● **What the task requires**
Gather up every line from the entries below that uses the word "agent".

● **Stored data**
== Segment start ==

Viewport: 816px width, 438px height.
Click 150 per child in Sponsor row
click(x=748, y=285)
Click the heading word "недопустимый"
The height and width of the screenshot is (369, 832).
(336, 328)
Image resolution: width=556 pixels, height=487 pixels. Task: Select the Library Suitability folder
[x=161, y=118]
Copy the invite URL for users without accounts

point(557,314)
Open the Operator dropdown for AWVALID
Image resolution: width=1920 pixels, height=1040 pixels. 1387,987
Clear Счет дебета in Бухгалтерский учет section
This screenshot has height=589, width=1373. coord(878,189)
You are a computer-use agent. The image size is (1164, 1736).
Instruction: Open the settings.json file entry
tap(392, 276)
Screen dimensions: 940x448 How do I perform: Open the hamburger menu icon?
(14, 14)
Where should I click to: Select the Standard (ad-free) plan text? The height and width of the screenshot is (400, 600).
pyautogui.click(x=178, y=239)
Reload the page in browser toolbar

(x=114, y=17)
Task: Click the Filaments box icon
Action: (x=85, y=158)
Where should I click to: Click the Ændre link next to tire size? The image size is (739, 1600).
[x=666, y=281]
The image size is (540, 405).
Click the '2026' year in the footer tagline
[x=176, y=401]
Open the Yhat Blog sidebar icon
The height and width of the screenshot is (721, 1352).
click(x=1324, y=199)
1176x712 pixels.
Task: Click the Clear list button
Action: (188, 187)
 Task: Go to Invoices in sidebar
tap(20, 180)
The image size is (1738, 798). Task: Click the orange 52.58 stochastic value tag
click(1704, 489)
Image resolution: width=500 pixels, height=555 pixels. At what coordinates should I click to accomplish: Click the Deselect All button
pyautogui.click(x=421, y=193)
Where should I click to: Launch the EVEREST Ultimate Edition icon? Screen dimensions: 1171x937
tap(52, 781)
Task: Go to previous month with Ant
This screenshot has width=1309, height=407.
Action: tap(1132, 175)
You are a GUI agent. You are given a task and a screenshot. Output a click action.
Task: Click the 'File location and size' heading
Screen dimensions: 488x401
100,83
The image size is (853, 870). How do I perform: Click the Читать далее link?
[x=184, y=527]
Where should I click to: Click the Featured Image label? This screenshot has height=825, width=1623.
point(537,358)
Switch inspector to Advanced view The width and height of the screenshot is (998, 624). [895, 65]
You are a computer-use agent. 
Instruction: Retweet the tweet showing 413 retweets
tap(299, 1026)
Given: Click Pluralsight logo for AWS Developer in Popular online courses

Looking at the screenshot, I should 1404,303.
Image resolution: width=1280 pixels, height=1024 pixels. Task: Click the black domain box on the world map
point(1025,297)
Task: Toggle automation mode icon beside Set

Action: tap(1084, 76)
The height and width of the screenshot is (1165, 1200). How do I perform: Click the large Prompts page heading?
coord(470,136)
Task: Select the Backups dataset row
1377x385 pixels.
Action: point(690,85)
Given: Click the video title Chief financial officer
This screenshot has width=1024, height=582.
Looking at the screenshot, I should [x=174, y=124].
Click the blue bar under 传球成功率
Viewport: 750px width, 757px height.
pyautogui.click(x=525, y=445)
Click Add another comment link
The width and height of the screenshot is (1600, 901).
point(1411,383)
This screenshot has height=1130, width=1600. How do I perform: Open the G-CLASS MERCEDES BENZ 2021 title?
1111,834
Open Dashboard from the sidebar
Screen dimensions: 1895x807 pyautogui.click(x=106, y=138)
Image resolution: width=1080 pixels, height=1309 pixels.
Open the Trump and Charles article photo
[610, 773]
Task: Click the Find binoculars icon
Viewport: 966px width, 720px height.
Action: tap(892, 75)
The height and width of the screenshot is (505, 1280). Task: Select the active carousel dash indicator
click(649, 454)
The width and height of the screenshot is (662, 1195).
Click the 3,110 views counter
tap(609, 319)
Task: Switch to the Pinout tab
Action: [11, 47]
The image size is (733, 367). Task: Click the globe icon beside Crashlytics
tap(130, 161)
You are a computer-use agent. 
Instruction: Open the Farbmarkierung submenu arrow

== Segment end ==

● **Answer box**
You are a computer-use agent. The image size is (1164, 1736).
You are a GUI agent. You are given a task and a screenshot. Output a click action.
You are a computer-use agent. 
You are a computer-use agent. 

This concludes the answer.